◆ EXTRAIT CHOISI
Le procès de Victor Bout, le courtage d’armes en question

Le mardi 11 octobre 2011 s’est ouvert à New-York le procès du ressortissant russe Viktor Bout, considéré comme l’instigateur du plus important réseau privé de trafic d'armes au monde. Accusé par les États-Unis de trafic d'armes en faveur d’un groupe terroriste, en l’occurrence les Forces armées révolutionnaires de Colombie (FARC), cet ancien officier de l’armée soviétique est plus généralement suspecté d’avoir alimenté en armes différents conflits notamment sur le continent africain, en Angola, en RD Congo, au Rwanda, en Sierra Leone ou encore au Soudan. L'ONU l’accuse d’avoir armé l’ancien président libérien Charles Taylor ou encore les troupes de l’ancien vice-président de RD Congo Jean-Pierre Bemba, tous deux détenus et jugés à La Haye pour crimes de guerre et crimes contre l’humanité.
Pour rappel, Charles Taylor a parrainé en Sierra Leone le Front révolutionnaire uni (RUF) de Foday Sankoh et Sam Bockarie, un mouvement rebelle responsable de violences extrêmes sur la population civile (assassinats, viols, esclavage sexuel, et conscription d'enfants soldats). Jean-Pierre Bemba pour sa part, est accusé d’avoir notamment orchestré des viols, des assassinats de femmes en République centrafricaine. En s’appuyant sur un réseau complexe de plus de 50 avions, plusieurs compagnies aériennes et sociétés de transport de fret opérant de manière plus ou moins occulte, Viktor Bout aura été pendant une décennie l’armurier de différents mouvements rebelles et gouvernements africains, sans jamais faire l’objet de poursuites. Dans l’est de la RD Congo plus particulièrement, les avions de Viktor Bout auraient servi à acheminer, outre les troupes et du matériel militaire, le coltan et la cassitérite, en échange de fournitures sur des sites d’exploitation minière.

◆ TRAVAIL DEMANDÉ
Pour chacune des affirmations suivantes, indiquez si l'extrait ci-dessus sur le procès de Viktor Bout la confirme, par oui ou par non, en citant mot pour mot le passage décisif. (a) Le procès s'est ouvert à New York en octobre 2011. (b) Viktor Bout a été poursuivi à plusieurs reprises pendant la décennie où il armait des mouvements rebelles et des gouvernements africains. (c) Le réseau de Viktor Bout s'appuyait sur plus de 50 avions.

◆ ENREGISTREMENTS FOURNIS
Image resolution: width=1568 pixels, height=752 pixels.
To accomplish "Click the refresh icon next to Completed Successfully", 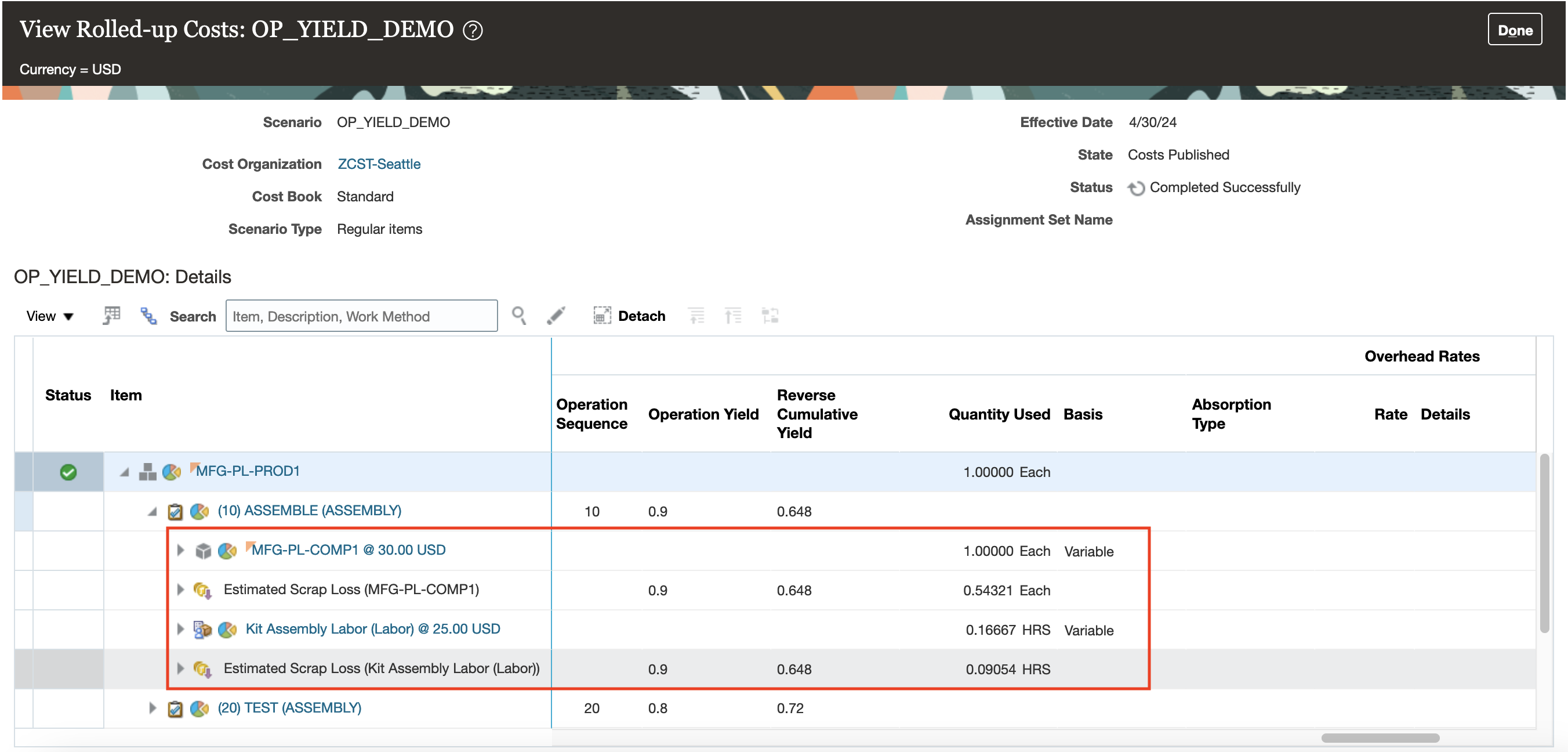I will [x=1136, y=188].
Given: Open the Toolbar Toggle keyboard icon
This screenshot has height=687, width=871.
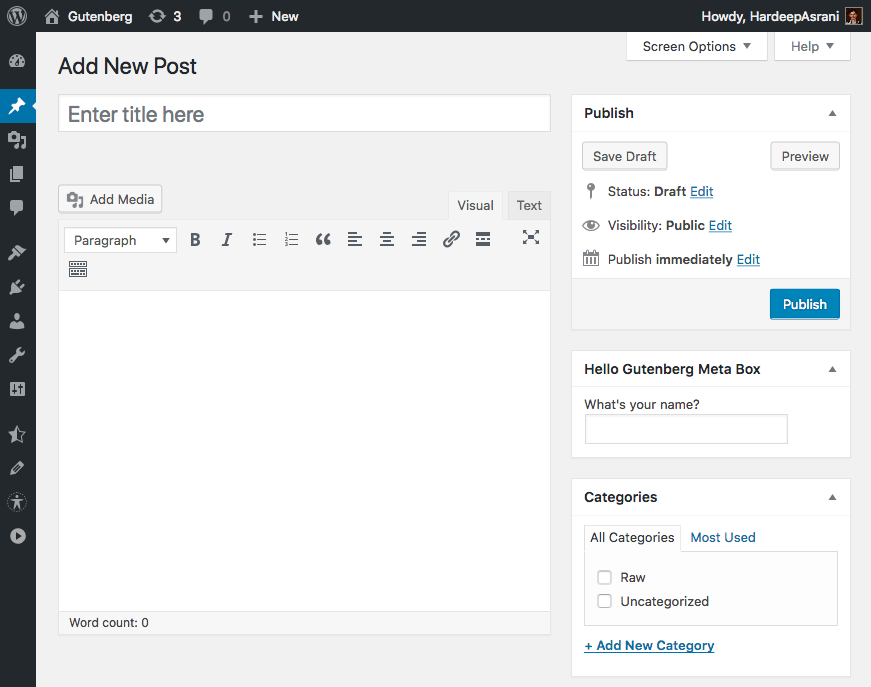Looking at the screenshot, I should [78, 268].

◆ RÉPONSE
(a) Oui : « Le mardi 11 octobre 2011 s’est ouvert à New-York le procès du ressortissant russe Viktor Bout »
(b) Non : « sans jamais faire l’objet de poursuites »
(c) Oui : « En s’appuyant sur un réseau complexe de plus de 50 avions »